* BRIEF *
Can you rewrite the records below, swapping every occurrence of "Viewport" for "Window size" and leaving everything else unchanged?

* DATA LINES *

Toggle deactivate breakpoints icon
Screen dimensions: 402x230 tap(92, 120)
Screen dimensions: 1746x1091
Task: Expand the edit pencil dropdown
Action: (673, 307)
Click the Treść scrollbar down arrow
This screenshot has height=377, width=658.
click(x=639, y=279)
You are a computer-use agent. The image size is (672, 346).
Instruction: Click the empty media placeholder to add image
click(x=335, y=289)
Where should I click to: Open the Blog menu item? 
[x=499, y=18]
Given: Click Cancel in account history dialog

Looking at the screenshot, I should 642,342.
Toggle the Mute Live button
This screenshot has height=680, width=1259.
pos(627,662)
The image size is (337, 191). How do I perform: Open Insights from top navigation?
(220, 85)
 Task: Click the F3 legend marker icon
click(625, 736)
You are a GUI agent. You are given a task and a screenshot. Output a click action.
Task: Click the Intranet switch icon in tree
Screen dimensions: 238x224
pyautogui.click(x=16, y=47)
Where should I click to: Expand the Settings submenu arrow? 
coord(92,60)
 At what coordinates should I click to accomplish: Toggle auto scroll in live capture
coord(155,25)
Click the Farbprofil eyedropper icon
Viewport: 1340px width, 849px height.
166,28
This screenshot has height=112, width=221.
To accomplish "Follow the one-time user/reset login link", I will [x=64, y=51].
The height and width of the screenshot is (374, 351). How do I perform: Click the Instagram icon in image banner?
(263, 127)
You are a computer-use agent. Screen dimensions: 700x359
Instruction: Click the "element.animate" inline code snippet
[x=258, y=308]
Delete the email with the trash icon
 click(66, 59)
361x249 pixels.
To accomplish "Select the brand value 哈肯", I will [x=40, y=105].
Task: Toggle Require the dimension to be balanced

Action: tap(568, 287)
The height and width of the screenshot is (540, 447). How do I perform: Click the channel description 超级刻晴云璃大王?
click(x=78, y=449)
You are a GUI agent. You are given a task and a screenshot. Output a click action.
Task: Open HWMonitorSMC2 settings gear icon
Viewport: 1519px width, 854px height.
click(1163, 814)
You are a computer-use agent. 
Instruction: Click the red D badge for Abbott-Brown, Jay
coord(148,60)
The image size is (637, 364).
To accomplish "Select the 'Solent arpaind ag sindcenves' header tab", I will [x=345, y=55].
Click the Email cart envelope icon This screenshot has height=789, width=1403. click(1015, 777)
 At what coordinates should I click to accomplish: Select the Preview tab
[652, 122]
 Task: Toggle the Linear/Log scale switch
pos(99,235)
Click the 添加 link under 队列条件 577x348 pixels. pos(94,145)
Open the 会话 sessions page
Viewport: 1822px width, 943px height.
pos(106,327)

* SOLUTION *
Toggle deactivate breakpoints icon
Screen dimensions: 402x230 tap(92, 120)
Screen dimensions: 1746x1091
Task: Expand the edit pencil dropdown
Action: (673, 307)
Click the Treść scrollbar down arrow
This screenshot has height=377, width=658.
click(x=639, y=279)
You are a computer-use agent. The image size is (672, 346).
Instruction: Click the empty media placeholder to add image
click(x=335, y=289)
Where should I click to: Open the Blog menu item? 
[x=499, y=18]
Given: Click Cancel in account history dialog

Looking at the screenshot, I should 642,342.
Toggle the Mute Live button
This screenshot has height=680, width=1259.
pos(627,662)
The image size is (337, 191). How do I perform: Open Insights from top navigation?
(220, 85)
 Task: Click the F3 legend marker icon
click(625, 736)
You are a GUI agent. You are given a task and a screenshot. Output a click action.
Task: Click the Intranet switch icon in tree
Screen dimensions: 238x224
pyautogui.click(x=16, y=47)
Where should I click to: Expand the Settings submenu arrow? 
coord(92,60)
 At what coordinates should I click to accomplish: Toggle auto scroll in live capture
coord(155,25)
Click the Farbprofil eyedropper icon
Window size: 1340px width, 849px height.
166,28
This screenshot has height=112, width=221.
To accomplish "Follow the one-time user/reset login link", I will [x=64, y=51].
The height and width of the screenshot is (374, 351). How do I perform: Click the Instagram icon in image banner?
(263, 127)
You are a computer-use agent. Screen dimensions: 700x359
Instruction: Click the "element.animate" inline code snippet
[x=258, y=308]
Delete the email with the trash icon
 click(66, 59)
361x249 pixels.
To accomplish "Select the brand value 哈肯", I will [x=40, y=105].
Task: Toggle Require the dimension to be balanced

Action: tap(568, 287)
The height and width of the screenshot is (540, 447). How do I perform: Click the channel description 超级刻晴云璃大王?
click(x=78, y=449)
You are a GUI agent. You are given a task and a screenshot. Output a click action.
Task: Open HWMonitorSMC2 settings gear icon
Window size: 1519px width, 854px height.
click(1163, 814)
You are a computer-use agent. 
Instruction: Click the red D badge for Abbott-Brown, Jay
coord(148,60)
The image size is (637, 364).
To accomplish "Select the 'Solent arpaind ag sindcenves' header tab", I will [x=345, y=55].
Click the Email cart envelope icon This screenshot has height=789, width=1403. click(1015, 777)
 At what coordinates should I click to accomplish: Select the Preview tab
[652, 122]
 Task: Toggle the Linear/Log scale switch
pos(99,235)
Click the 添加 link under 队列条件 577x348 pixels. pos(94,145)
Open the 会话 sessions page
Window size: 1822px width, 943px height.
pos(106,327)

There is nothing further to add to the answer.